Working with a London-based firm, the gallery built a virtual replica of their space to create interactive exhibitions. Viewers can experience the installations on their computers as if they’re walking among the works themselves. Details and answers to inquiries about each piece can be obtained with the click of a mouse.
“The interactive digital tool allows us to connect more substantively with out-of-area clients who might be seeing an artist’s body of work for the first time. Thus far, this tool has been effective for placing our artists’ work,” says Gilman.
Gilman also introduced a customized smartphone application pre-pandemic. Those eager to envision their spaces transformed with works of art can take photos of their location and instantly view artwork to scale from the gallery’s inventory. Even the least technologically inclined can make quick adjustments to accommodate for angle, light, and room environments. No measuring or specialized software is required.
ACADEMIA + ART ECONOMICS: Boise State University | Sue Latta
“The art world can survive—and even thrive—if it embraces technology, collaboration, and transparency.”
–Andrew Goldstein, Editor-in-Chief, Artnet News
As the past four examples have shown, success in the art world requires more than just a passion for fine art—it requires business acumen and the ability to manifest a career in a competitive environment. Idaho’s largest higher learning institution, Boise State University, offers students just this set of skills in their Minor in Arts Entrepreneurship program. Inaugurated in 2018, much of the curriculum was developed by BSU School of the Arts lecturer and prolific visual artist Sue Latta, MFA.

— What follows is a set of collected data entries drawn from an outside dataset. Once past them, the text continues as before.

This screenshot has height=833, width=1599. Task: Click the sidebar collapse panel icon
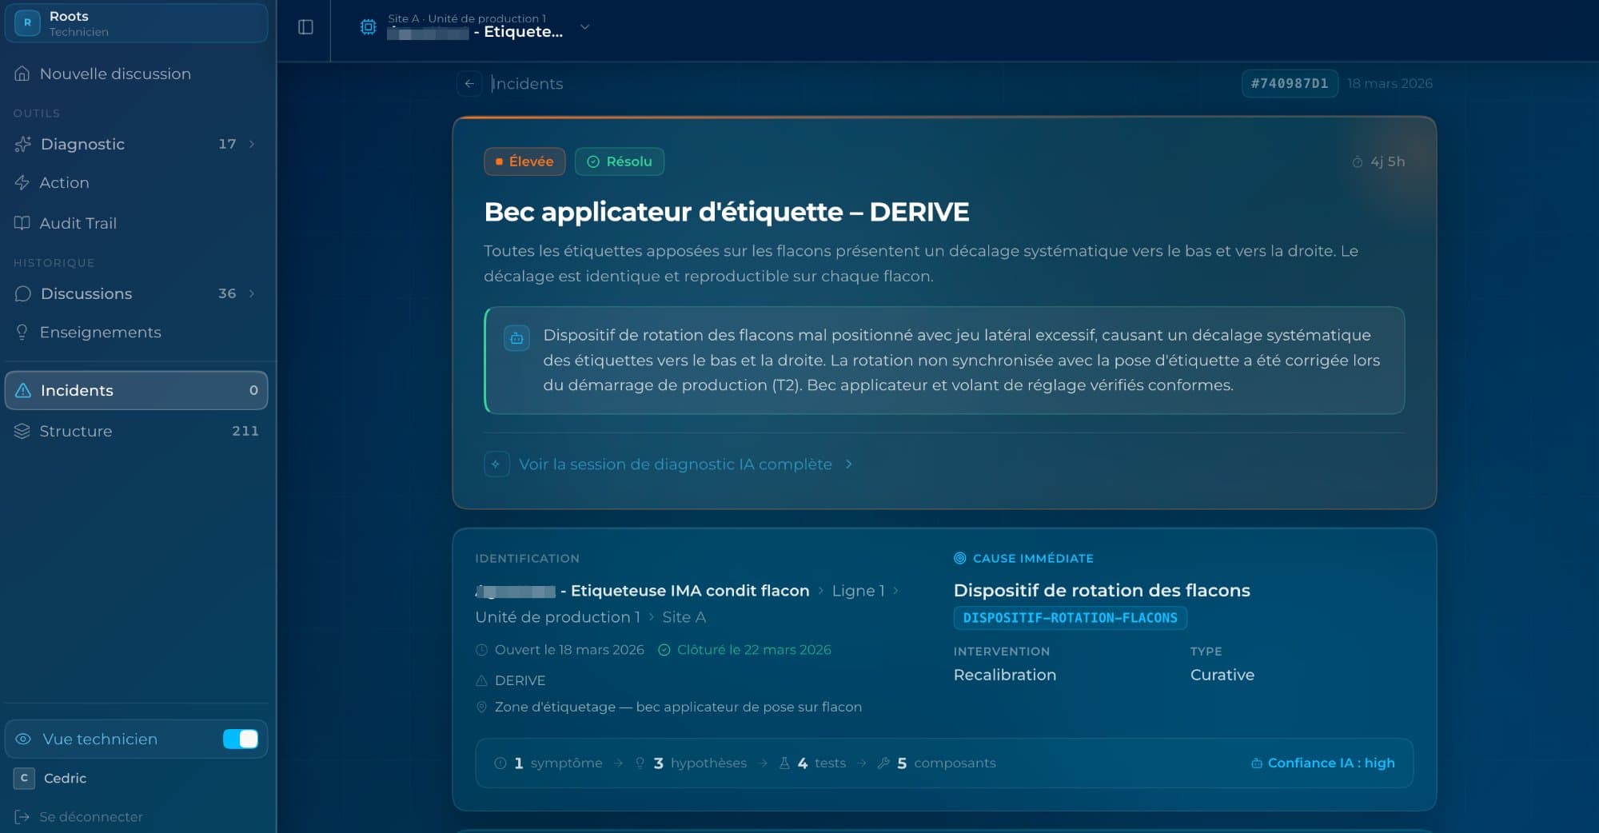tap(305, 27)
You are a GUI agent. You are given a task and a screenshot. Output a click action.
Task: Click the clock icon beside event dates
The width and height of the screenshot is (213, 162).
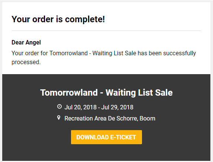click(x=59, y=106)
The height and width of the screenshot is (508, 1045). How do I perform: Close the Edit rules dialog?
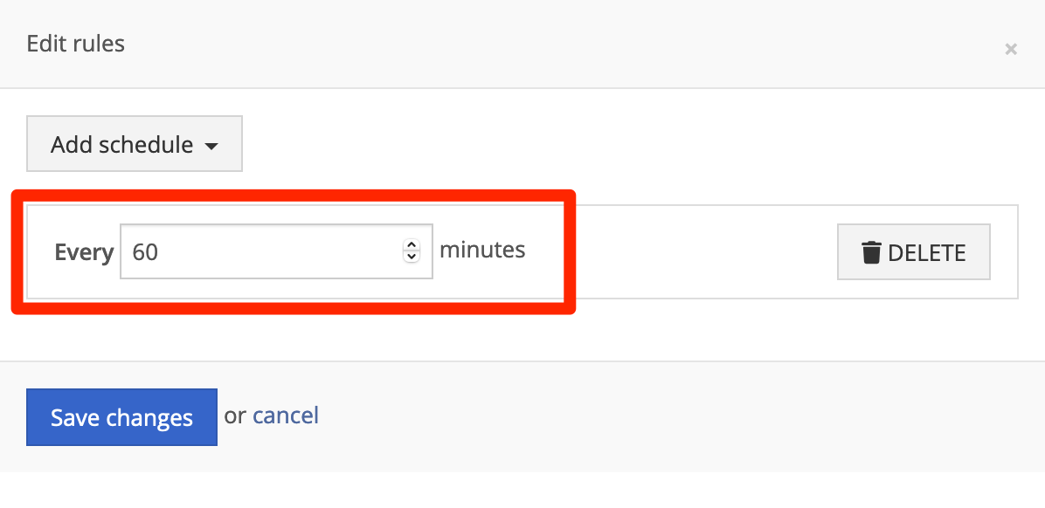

“Found within the creative economy is a multitude of avenues for professional pursuits beyond the narrow view of fine art creation. Artists are finding many other entrepreneurial ways to market their art, such as reproductions and licensing,” she explains. As Latta conveys to her students, “The landscape is changing, and you’re going to have to carve out your unique path.”
The entrepreneurial program is available for all arts disciplines, enabling visual artists to integrate with music, film, graphic design, literary, and theatre-drawn undergraduates.
Students embark on an educational path of multimedia strategies and applications. They learn to develop a business model and feasibility study of their aspired trajectory. Corporate finance, intellectual property protection, licensing, and sales and marketing are all featured in the syllabus. The driving goal of providing a foundation in business skills is to prepare art students for sustainable careers in the creative sector.
While not every student will become a lauded superstar in the art world, many will become more than “Sunday painters,” existing someplace in the middle. That middle area offers a great range of professional experience available to the artistically inclined. The career landscape for visual artists had been evolving long before the pandemic; COVID-19 just accelerated it.
“Found within the creative economy is a multitude of avenues for profes-sional pursuits beyondthe narrow view of fine art creation. Artists are finding many other entrepreneurial ways to market their art, such as reproductions and licensing. The landscape is changing, and you’re going to have to carve out your unique path.”
–Sue Latta, MFA, Visual Artist, BSU School of the Arts lecturer
Within the art market, as in every other economic sector, those entities that will endure are those willing to adopt novel tools, develop differentiating skills, and expand the options of experiences for customers to engage.